• Records:
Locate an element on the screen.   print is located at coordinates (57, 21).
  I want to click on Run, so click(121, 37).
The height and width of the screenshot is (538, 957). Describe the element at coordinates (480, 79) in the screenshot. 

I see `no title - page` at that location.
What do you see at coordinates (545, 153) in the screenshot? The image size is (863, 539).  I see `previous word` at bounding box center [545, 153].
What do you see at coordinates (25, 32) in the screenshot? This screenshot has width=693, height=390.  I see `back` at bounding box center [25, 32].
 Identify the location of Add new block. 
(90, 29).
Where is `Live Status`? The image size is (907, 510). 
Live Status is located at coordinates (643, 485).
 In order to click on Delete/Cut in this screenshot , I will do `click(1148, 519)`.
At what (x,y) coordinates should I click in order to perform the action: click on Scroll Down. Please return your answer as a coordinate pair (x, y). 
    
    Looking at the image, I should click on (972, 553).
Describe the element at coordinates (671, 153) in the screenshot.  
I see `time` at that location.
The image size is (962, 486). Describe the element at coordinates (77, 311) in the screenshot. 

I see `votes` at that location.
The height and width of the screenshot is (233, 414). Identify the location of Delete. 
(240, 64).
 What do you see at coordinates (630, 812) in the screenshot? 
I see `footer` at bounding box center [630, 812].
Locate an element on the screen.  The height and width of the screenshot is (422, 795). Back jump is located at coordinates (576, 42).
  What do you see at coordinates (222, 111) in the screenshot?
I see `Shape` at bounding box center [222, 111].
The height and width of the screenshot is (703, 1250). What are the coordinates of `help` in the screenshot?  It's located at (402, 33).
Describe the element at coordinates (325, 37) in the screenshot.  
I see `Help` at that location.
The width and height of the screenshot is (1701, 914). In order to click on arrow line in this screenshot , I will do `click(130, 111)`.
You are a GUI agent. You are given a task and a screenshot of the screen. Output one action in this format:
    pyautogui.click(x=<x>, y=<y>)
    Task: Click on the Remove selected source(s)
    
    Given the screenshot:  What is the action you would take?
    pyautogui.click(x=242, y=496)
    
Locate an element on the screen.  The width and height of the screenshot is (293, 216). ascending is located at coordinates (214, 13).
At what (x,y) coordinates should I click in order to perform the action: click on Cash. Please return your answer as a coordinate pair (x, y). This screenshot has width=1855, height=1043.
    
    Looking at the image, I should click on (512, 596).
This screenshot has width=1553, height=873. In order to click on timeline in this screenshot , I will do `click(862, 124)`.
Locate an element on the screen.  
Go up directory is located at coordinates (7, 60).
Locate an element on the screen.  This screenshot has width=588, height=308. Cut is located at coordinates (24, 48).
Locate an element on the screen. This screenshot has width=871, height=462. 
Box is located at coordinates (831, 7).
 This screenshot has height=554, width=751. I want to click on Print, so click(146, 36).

• Objective:
Reproduce the material above line for line, with no changes.

• Problem solution:
Locate an element on the screen.   print is located at coordinates (57, 21).
  I want to click on Run, so click(121, 37).
The height and width of the screenshot is (538, 957). Describe the element at coordinates (480, 79) in the screenshot. 

I see `no title - page` at that location.
What do you see at coordinates (545, 153) in the screenshot? The image size is (863, 539).  I see `previous word` at bounding box center [545, 153].
What do you see at coordinates (25, 32) in the screenshot? This screenshot has width=693, height=390.  I see `back` at bounding box center [25, 32].
 Identify the location of Add new block. 
(90, 29).
Where is `Live Status`? The image size is (907, 510). 
Live Status is located at coordinates (643, 485).
 In order to click on Delete/Cut in this screenshot , I will do `click(1148, 519)`.
At what (x,y) coordinates should I click in order to perform the action: click on Scroll Down. Please return your answer as a coordinate pair (x, y). 
    
    Looking at the image, I should click on (972, 553).
Describe the element at coordinates (671, 153) in the screenshot.  
I see `time` at that location.
The image size is (962, 486). Describe the element at coordinates (77, 311) in the screenshot. 

I see `votes` at that location.
The height and width of the screenshot is (233, 414). Identify the location of Delete. 
(240, 64).
 What do you see at coordinates (630, 812) in the screenshot? 
I see `footer` at bounding box center [630, 812].
Locate an element on the screen.  The height and width of the screenshot is (422, 795). Back jump is located at coordinates (576, 42).
  What do you see at coordinates (222, 111) in the screenshot?
I see `Shape` at bounding box center [222, 111].
The height and width of the screenshot is (703, 1250). What are the coordinates of `help` in the screenshot?  It's located at (402, 33).
Describe the element at coordinates (325, 37) in the screenshot.  
I see `Help` at that location.
The width and height of the screenshot is (1701, 914). In order to click on arrow line in this screenshot , I will do `click(130, 111)`.
You are a GUI agent. You are given a task and a screenshot of the screen. Output one action in this format:
    pyautogui.click(x=<x>, y=<y>)
    Task: Click on the Remove selected source(s)
    
    Given the screenshot:  What is the action you would take?
    pyautogui.click(x=242, y=496)
    
Locate an element on the screen.  The width and height of the screenshot is (293, 216). ascending is located at coordinates (214, 13).
At what (x,y) coordinates should I click in order to perform the action: click on Cash. Please return your answer as a coordinate pair (x, y). This screenshot has width=1855, height=1043.
    
    Looking at the image, I should click on (512, 596).
This screenshot has width=1553, height=873. In order to click on timeline in this screenshot , I will do `click(862, 124)`.
Locate an element on the screen.  
Go up directory is located at coordinates (7, 60).
Locate an element on the screen.  This screenshot has width=588, height=308. Cut is located at coordinates (24, 48).
Locate an element on the screen. This screenshot has width=871, height=462. 
Box is located at coordinates (831, 7).
 This screenshot has height=554, width=751. I want to click on Print, so click(146, 36).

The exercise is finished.